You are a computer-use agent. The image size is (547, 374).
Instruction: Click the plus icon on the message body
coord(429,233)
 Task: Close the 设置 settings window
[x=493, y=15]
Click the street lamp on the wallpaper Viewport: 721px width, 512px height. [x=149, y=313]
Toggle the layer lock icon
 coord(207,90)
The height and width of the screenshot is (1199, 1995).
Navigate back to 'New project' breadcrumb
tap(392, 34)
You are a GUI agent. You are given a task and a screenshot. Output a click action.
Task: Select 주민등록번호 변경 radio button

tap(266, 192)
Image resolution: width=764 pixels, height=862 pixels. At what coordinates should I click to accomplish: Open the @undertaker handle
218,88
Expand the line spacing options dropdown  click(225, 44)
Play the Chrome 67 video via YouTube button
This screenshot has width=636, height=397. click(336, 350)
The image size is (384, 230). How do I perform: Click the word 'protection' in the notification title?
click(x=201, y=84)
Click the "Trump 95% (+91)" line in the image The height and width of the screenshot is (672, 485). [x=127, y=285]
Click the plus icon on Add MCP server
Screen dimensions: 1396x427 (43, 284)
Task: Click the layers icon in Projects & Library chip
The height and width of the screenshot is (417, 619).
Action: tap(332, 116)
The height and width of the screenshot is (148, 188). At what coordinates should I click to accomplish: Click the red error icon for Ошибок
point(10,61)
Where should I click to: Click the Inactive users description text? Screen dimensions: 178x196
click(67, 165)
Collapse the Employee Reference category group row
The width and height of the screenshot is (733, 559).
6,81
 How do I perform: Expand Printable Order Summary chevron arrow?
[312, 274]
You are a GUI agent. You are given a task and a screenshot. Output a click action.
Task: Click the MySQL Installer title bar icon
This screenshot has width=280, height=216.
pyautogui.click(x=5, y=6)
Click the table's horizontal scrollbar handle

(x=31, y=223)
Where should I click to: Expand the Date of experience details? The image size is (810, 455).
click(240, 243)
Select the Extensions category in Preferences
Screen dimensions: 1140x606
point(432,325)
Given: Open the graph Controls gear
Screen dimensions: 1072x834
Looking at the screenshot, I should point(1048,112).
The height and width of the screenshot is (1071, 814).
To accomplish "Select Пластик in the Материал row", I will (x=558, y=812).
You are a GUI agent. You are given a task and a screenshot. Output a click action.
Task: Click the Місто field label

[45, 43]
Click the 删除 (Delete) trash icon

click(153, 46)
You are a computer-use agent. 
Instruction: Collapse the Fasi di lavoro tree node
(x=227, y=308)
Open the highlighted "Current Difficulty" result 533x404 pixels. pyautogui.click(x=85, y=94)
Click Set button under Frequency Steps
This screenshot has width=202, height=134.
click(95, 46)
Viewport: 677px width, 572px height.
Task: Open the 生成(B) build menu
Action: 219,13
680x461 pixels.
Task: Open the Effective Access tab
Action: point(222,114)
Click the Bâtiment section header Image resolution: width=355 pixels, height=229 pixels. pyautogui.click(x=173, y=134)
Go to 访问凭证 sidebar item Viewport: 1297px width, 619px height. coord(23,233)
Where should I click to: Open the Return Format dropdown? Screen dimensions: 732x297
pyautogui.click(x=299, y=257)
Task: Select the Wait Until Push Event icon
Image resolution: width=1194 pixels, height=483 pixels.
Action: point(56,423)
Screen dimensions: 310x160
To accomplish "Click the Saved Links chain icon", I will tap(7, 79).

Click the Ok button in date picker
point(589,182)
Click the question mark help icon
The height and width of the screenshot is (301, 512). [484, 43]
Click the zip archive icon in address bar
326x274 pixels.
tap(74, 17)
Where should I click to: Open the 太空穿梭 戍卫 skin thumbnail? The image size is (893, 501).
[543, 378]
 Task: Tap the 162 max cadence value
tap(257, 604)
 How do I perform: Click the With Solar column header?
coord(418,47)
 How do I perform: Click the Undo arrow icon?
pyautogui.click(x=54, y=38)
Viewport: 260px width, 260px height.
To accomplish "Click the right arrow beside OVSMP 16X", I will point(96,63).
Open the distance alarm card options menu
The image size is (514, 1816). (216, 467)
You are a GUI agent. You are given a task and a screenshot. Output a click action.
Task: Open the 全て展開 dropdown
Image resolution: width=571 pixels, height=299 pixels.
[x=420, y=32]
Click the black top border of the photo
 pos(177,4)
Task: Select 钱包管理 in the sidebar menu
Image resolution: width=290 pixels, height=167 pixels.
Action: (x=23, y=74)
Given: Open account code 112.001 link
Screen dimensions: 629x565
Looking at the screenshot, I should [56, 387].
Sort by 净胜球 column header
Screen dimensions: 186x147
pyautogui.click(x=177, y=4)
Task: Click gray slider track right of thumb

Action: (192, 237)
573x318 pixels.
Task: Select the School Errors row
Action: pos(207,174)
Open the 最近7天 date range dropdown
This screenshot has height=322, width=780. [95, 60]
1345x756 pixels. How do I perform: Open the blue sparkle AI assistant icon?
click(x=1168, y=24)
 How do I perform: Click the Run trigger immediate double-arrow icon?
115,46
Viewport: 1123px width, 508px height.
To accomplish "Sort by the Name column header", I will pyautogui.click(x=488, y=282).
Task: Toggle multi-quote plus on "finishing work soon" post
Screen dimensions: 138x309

****

* Exercise details *
Every line above should be reproduced precisely.

* Task output *
You are a computer-use agent. The image size is (547, 374).
Instruction: Click the plus icon on the message body
coord(429,233)
 Task: Close the 设置 settings window
[x=493, y=15]
Click the street lamp on the wallpaper Viewport: 721px width, 512px height. [x=149, y=313]
Toggle the layer lock icon
 coord(207,90)
The height and width of the screenshot is (1199, 1995).
Navigate back to 'New project' breadcrumb
tap(392, 34)
You are a GUI agent. You are given a task and a screenshot. Output a click action.
Task: Select 주민등록번호 변경 radio button

tap(266, 192)
Image resolution: width=764 pixels, height=862 pixels. At what coordinates should I click to accomplish: Open the @undertaker handle
218,88
Expand the line spacing options dropdown  click(225, 44)
Play the Chrome 67 video via YouTube button
This screenshot has width=636, height=397. click(336, 350)
The image size is (384, 230). How do I perform: Click the word 'protection' in the notification title?
click(x=201, y=84)
Click the "Trump 95% (+91)" line in the image The height and width of the screenshot is (672, 485). [x=127, y=285]
Click the plus icon on Add MCP server
Screen dimensions: 1396x427 (43, 284)
Task: Click the layers icon in Projects & Library chip
The height and width of the screenshot is (417, 619).
Action: tap(332, 116)
The height and width of the screenshot is (148, 188). At what coordinates should I click to accomplish: Click the red error icon for Ошибок
point(10,61)
Where should I click to: Click the Inactive users description text? Screen dimensions: 178x196
click(67, 165)
Collapse the Employee Reference category group row
The width and height of the screenshot is (733, 559).
6,81
 How do I perform: Expand Printable Order Summary chevron arrow?
[312, 274]
You are a GUI agent. You are given a task and a screenshot. Output a click action.
Task: Click the MySQL Installer title bar icon
This screenshot has width=280, height=216.
pyautogui.click(x=5, y=6)
Click the table's horizontal scrollbar handle

(x=31, y=223)
Where should I click to: Expand the Date of experience details? The image size is (810, 455).
click(240, 243)
Select the Extensions category in Preferences
Screen dimensions: 1140x606
point(432,325)
Given: Open the graph Controls gear
Screen dimensions: 1072x834
Looking at the screenshot, I should point(1048,112).
The height and width of the screenshot is (1071, 814).
To accomplish "Select Пластик in the Материал row", I will (x=558, y=812).
You are a GUI agent. You are given a task and a screenshot. Output a click action.
Task: Click the Місто field label

[45, 43]
Click the 删除 (Delete) trash icon

click(153, 46)
You are a computer-use agent. 
Instruction: Collapse the Fasi di lavoro tree node
(x=227, y=308)
Open the highlighted "Current Difficulty" result 533x404 pixels. pyautogui.click(x=85, y=94)
Click Set button under Frequency Steps
This screenshot has width=202, height=134.
click(95, 46)
Viewport: 677px width, 572px height.
Task: Open the 生成(B) build menu
Action: 219,13
680x461 pixels.
Task: Open the Effective Access tab
Action: point(222,114)
Click the Bâtiment section header Image resolution: width=355 pixels, height=229 pixels. pyautogui.click(x=173, y=134)
Go to 访问凭证 sidebar item Viewport: 1297px width, 619px height. coord(23,233)
Where should I click to: Open the Return Format dropdown? Screen dimensions: 732x297
pyautogui.click(x=299, y=257)
Task: Select the Wait Until Push Event icon
Image resolution: width=1194 pixels, height=483 pixels.
Action: point(56,423)
Screen dimensions: 310x160
To accomplish "Click the Saved Links chain icon", I will tap(7, 79).

Click the Ok button in date picker
point(589,182)
Click the question mark help icon
The height and width of the screenshot is (301, 512). [484, 43]
Click the zip archive icon in address bar
326x274 pixels.
tap(74, 17)
Where should I click to: Open the 太空穿梭 戍卫 skin thumbnail? The image size is (893, 501).
[543, 378]
 Task: Tap the 162 max cadence value
tap(257, 604)
 How do I perform: Click the With Solar column header?
coord(418,47)
 How do I perform: Click the Undo arrow icon?
pyautogui.click(x=54, y=38)
Viewport: 260px width, 260px height.
To accomplish "Click the right arrow beside OVSMP 16X", I will point(96,63).
Open the distance alarm card options menu
The image size is (514, 1816). (216, 467)
You are a GUI agent. You are given a task and a screenshot. Output a click action.
Task: Open the 全て展開 dropdown
Image resolution: width=571 pixels, height=299 pixels.
[x=420, y=32]
Click the black top border of the photo
 pos(177,4)
Task: Select 钱包管理 in the sidebar menu
Image resolution: width=290 pixels, height=167 pixels.
Action: (x=23, y=74)
Given: Open account code 112.001 link
Screen dimensions: 629x565
Looking at the screenshot, I should [56, 387].
Sort by 净胜球 column header
Screen dimensions: 186x147
pyautogui.click(x=177, y=4)
Task: Click gray slider track right of thumb

Action: (192, 237)
573x318 pixels.
Task: Select the School Errors row
Action: pos(207,174)
Open the 最近7天 date range dropdown
This screenshot has height=322, width=780. [95, 60]
1345x756 pixels. How do I perform: Open the blue sparkle AI assistant icon?
click(x=1168, y=24)
 How do I perform: Click the Run trigger immediate double-arrow icon?
115,46
Viewport: 1123px width, 508px height.
To accomplish "Sort by the Name column header", I will pyautogui.click(x=488, y=282).
Task: Toggle multi-quote plus on "finishing work soon" post
Screen dimensions: 138x309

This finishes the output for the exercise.